Chapter 17 Flashcards
Stimulus Control
Antecedent Stimulus Class
A set of stimuli that share a common relationship. All stimuli in an antecedent stimulus class evoke the same operant behavior, or elicit the same respondent behavior.
Arbitrary Stimulus Class
Antecedent stimuli that evoke the same response but do not resemble each other in physical form or share a relational aspect such as bigger or under (e.g., peanuts, cheese, coconut milk, and chicken breasts are members of an arbitrary stimulus class if they evoke the response resources of protein.)
Concept Formation
A complex example of stimulus control that requires stimulus generalization within a class of stimuli and discrimination between classes of stimuli.
Conditional Discrimination
Performance in match-to-sample procedure in which discrimination between the comparison stimuli is conditional on, or depends on, the sample stimulus present on each trial.
Constant Time Delay
A procedure for transferring stimulus control from contrived response prompts to naturally existing stimuli.

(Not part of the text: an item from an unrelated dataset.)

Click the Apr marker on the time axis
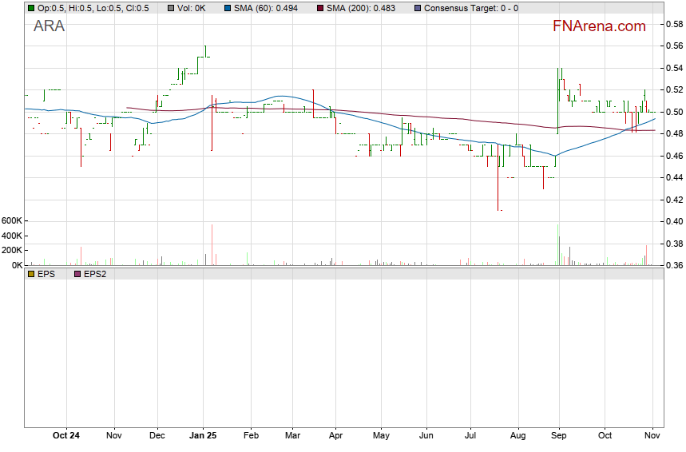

Discriminative Stimulus (Sd)
A stimulus in the presence of which responses of some type have been reinforced and in the absence of which the same type of responses have occurred and not been reinforced; this history of differential reinforcement is the reason an SD increases the momentary frequency of the behavior.
Errorless Learning
A variety of techniques for gradually transferring stimulus control with a minimum of errors.
Feature Stimulus Class
Stimuli that share common physical forms or structures (e.g., made from wood, four legs, round, blue) or common relative relationships (e.g., bigger than, hotter than, higher than, next to).
Least-to-Most Response Prompts
A technique of transferring stimulus control in which the practitioner gives the participant an opportunity to perform the response with the least amount of assistance on each trial.
Matching-to-Sample
A procedure for investigating conditional relations and stimulus equivalence. A matching sample trial begins with the participant making a response that presents or reveals the sample stimulus; next, the sample stimulus may or may not be removed, and two or more comparison stimuli are presented. The participant then selects one of the comparison stimuli. Responses that select a comparison stimulus that matches the sample stimulus are rein-forced, and no reinforcement is provided for responses selecting the nonmatching comparison stimuli.
Most-to-least response prompts
A technique of transferring stimulus control in which the practitioner physically guides the participant through the entire performance sequence, and then gradually reduces the the level of assistance in each successive trial.
Overselective Stimulus Control
A condition in which the range of discriminative stimuli, or stimulus features controlling the behavior, is extremely limited; often interferes with learning.
Overshadowing
Occurs when the most salient component of a compound stimulus arrangement controls responding and interferes with the acquisition of stimulus control by the more relevant stimulus.
Progressive Time Delay
A process for transferring stimulus control from contrived response prompts to naturally existing stimulus that starts with simultaneous presentation of the naturally existing stimulus and the response prompt. Following the simultaneous presentations, the time delay is gradually and systemically extended.
Response Prompts
Prompts that operate directly on the response to cue a correct response. The three major forms of response prompts are verbal, instructors, modeling, and physical guidance.